The demands of football training

Hey guys !
A couple months ago, for the first time of my life I started playing football in 2 groups. Tackle and Flag.
Because I have extensive basketball and track background I was able to fit in pretty quickly as WR/Safety… So far it’s been great, but for the past 2 months I have been training with a high-power acceleration of some sort ALMOST EVERY DAY.

The QB always wants to practice the “skill” of routing and catching with maximum speeds so it’s specific to the objective (well that’s what he wants), coaches also demand 100% performance on every time and of course there’s my own training which is sprinter-like but more accel-oriented with less sprinter skill work (top end, special endurance)

For example last week was:

Sunday - 3 hours routing no gear (game+skill work)
Monday - Catch work with less routing, but a lot of jumping to balls… + dunks
Tuesday - Squats etc, 6-10 range + catch work
Wednesday - 1 hour dunks, 2 hours 1x1 routing no gear
Thursday - Leg weights again
Friday - Accel work (sled, plyos, blocks) + COD cone work.

So basically my question is, can you have relatively “high” powered “low” days IF top speed isn’t trained ?
Then, when I get the essence of catching balls done, I can reduce this volume to back to regular.

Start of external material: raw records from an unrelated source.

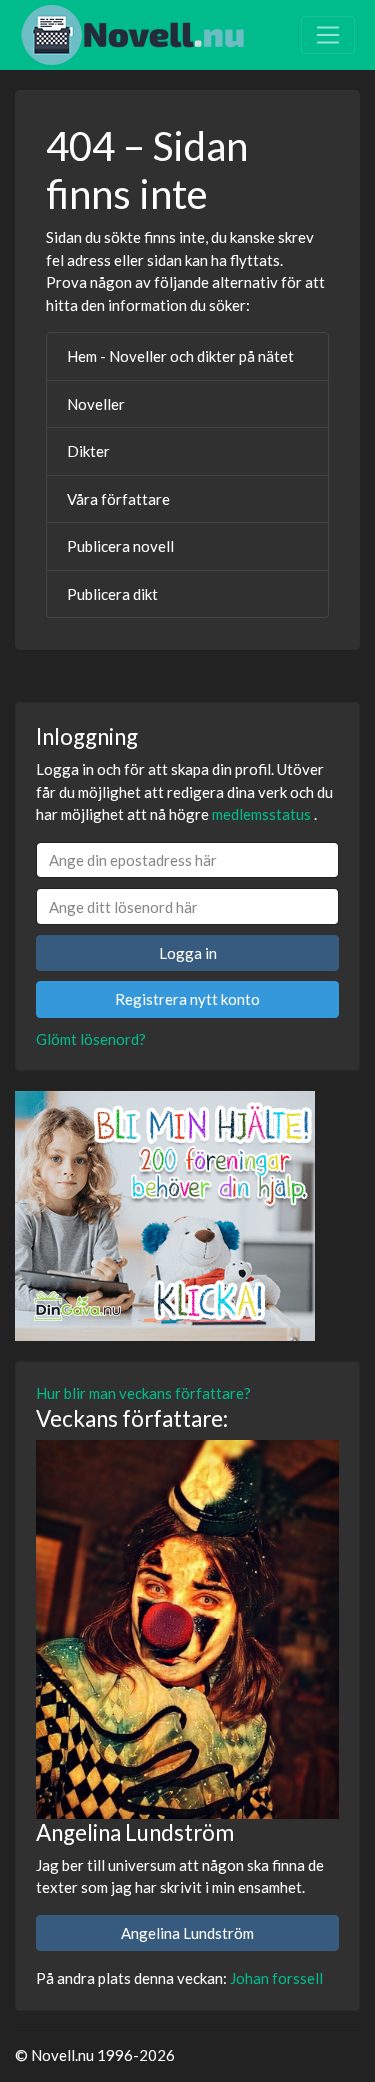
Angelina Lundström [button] (187, 1933)
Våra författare (118, 499)
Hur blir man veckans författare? (143, 1393)
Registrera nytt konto (187, 999)
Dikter (88, 451)
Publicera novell (120, 546)
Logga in (188, 953)
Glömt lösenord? (91, 1039)
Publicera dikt (112, 594)
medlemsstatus (261, 814)
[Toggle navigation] (328, 35)
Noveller (96, 404)
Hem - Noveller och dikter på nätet (180, 356)
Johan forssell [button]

I just feel like I need frequency to get the “feel” of the game, and I learned basketball by playing it at age 8 hours a day… Problem is, football is much harsher than ball… I want frequency, but it comes with insane intensity.

Over the two month’s , what have you achieved physically?

Let’s think… I lost about 2kg of bodyweight with the same diet, I am able to accelerate to a good degree on a daily basis (go from a 3.6 30m PB, I am able to 3.8 daily), and of course, I improved as a wide receiver, I route better on the field, and I catch more balls.

I’m not sure if I improved my maximum acceleration… I will measure tomorrow and see if I can go a low 3.6 HT which should be a 3.9x FAT 30m judging by past measures, in that case I’ll be very very happy.

Learning new skills, typically, everything you do is High intensity.

As you learn, adapt, you can start to mold your training into traditional High / Low days.

You could find, for 6 x months you’ll improve your football ability by using such a plan.

However, long term - once that “honeymoon” period is over, really try and focus your training into a plan you know allows for Speed, skill, strength, conditioning and RECOVERY.

Thanks man, obviously starting a new game like that with existing strength and sprint skills can cause a little trouble… Most kids over there were born with a football and developed all skills simultaneously.

Just needed that “good to go” so that I keep training with confidence :slight_smile:

I’ve been training for flag football, just rec games, and I do it hi-lo. I worked up to full speed positional drills/routes as acceleration and then throw in some 30’s and 60’s or speed change drills to finish the hi days. Add throws and plyo. Add weights if you want, I don’t do a lot of weights and frequently skip them. I got all of this from James.

Where are you located ? There’s the flag europeans in September (italy)… Could be cool to see you there

BTW you mean you run routes for 2 hours, finish, then do some more sprints and plyos and go home ?

I’m in the US and don’t have freak skills.

I would run some routes or DB drills or both and then finish with standard accels or max v sprints or EFE/FEF. Then the the typical throws and plyo and a few weights. Typical CF.

You want the total volume of positional drills/routes + sprints to equal roughly the total volume of your typical sprint workouts.